Let Them Drink Kabbalah Water!

Spiegel/January 5, 2005

The trendy Jewish sect says it will send exactly what the survivors of last week's tsunami catastrophe need: 10,000 bottles of water blessed by the Kabbalah Center.

Lest we get too serious here, we'll also keep you informed on the vapid side of the international tsunami tragedy -- bringing you the lamest, weirdest or just plain bizarrest links we can find.

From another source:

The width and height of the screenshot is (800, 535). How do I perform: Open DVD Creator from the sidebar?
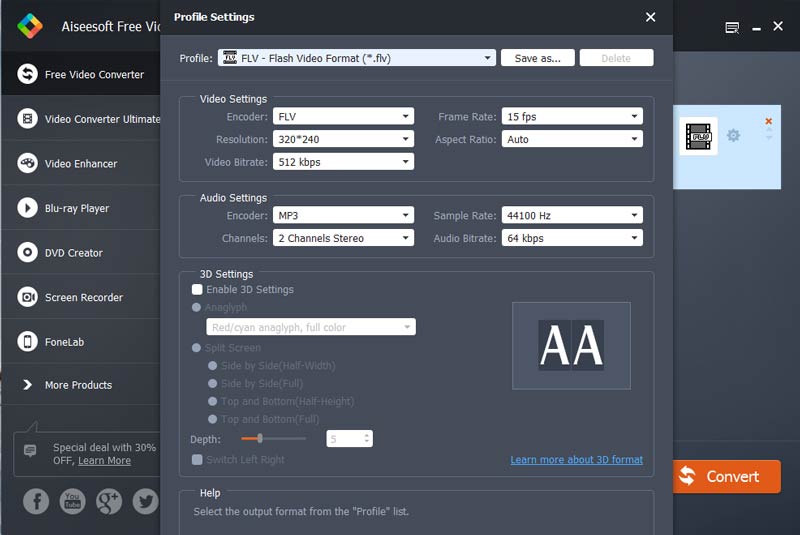click(x=73, y=253)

In some hard-to-reach parts of Indonesia's Aceh province, victims of the earthquake tsunami haven't had access to food or water for more than a week. Better fortunes may soon be coming their way. No, we're not talking about a hospital ship or an aircraft carrier. We're talking about the Kabbalah Center. It's helped Madonna and Demi Moore and maybe now it can help the tsunami victims, too. The trendy Jewish sect -- not to be confused with the serious Jewish mysticism it is based on -- is sending 10,000 liters of blessed water. The Center, which has been slammed for its superficiality by serious scholars, says the water not only quenches thirst but also comes with "centuries of wisdom in every drop."

Heartthrob Leonardo DiCaprio helped popularize Phi Phi island in Thailand through his role in the movie "The Beach." He's now planning to lend his mug to the island again through what MSNBC describes when he soon visits the crisis-stricken region. But he won't be traveling to the region alone -- soccer star David Beckham, who moonlights as a UNICEF goodwill ambassador when he isn't bending it for Real Madrid, is also expected to visit.

In the United States, people are worried about all aspects of the tsunami. Will I be able to get a new pair of Nikes or Reeboks? Both companies manufacture more than one-third of their footwear in Indonesia and Thailand.

We've all obsessed over the macabre pictures that have filled our newspapers and televisions. First the Swedish toddler who got separated from his parents in the flood. Then the images of the dead, their hands grasping in front of them as if to stop the coming waves. That's going to be the picture of the tragedy, we say. No, that one. When we realize how cynically we're behaving, we get a little sick to our stomachs. Good thing, then, we've got Matthew Parris at the London Times to make excuses for us. "Try to imagine a world without all these interventions of faith," Parris writes. "Would you prefer it? Of course not. It's thrilling."